L’expérience a montré que ce modèle de fonctionnement est tout-à-fait transmissible et transposable, dans le public comme dans le privé. Depuis 1982, nous l’avons reproduit de plusieurs manières :

  • dans un second établissement fondé par la Direction du premier (à ILLIERS-COMBRAY, Eure-et-Loir, en 1993)
  • à leur demande, dans plusieurs établissements psychiatriques publics (CHS de DIGNE, de DIJON, de SARREGUEMINES, et de LA ROCHELLE : les deux derniers sont toujours opérationnels, les deux premiers ont été absorbés dans le « grand hôpital »)
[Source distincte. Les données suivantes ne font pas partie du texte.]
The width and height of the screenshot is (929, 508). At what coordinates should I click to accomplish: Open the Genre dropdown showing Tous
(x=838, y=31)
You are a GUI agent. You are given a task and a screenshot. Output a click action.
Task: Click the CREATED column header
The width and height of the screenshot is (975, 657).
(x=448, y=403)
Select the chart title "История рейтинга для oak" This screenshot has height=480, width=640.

Cependant, il ne nous semble reproductible tel quel que par des équipes très motivées sous un management éclairé et tenace, partageant des valeurs éthiques résolument humanistes, et avec le soutien de l’administration.

Évaluation et suivi
Satisfaction de l’usager à sa sortie Questionnaire anonyme étudié en temps réel (chaque Lundi en réunion d’équipe pluridisciplinaire), et ensemble des réponses analysées chaque année par le Comité de la Qualité et de Gestion des Risques. Le « respect des droits de l’usager » se lit dans des items comme « accueil, réponse à la douleur, information reçue, respect de la personne par le personnel »…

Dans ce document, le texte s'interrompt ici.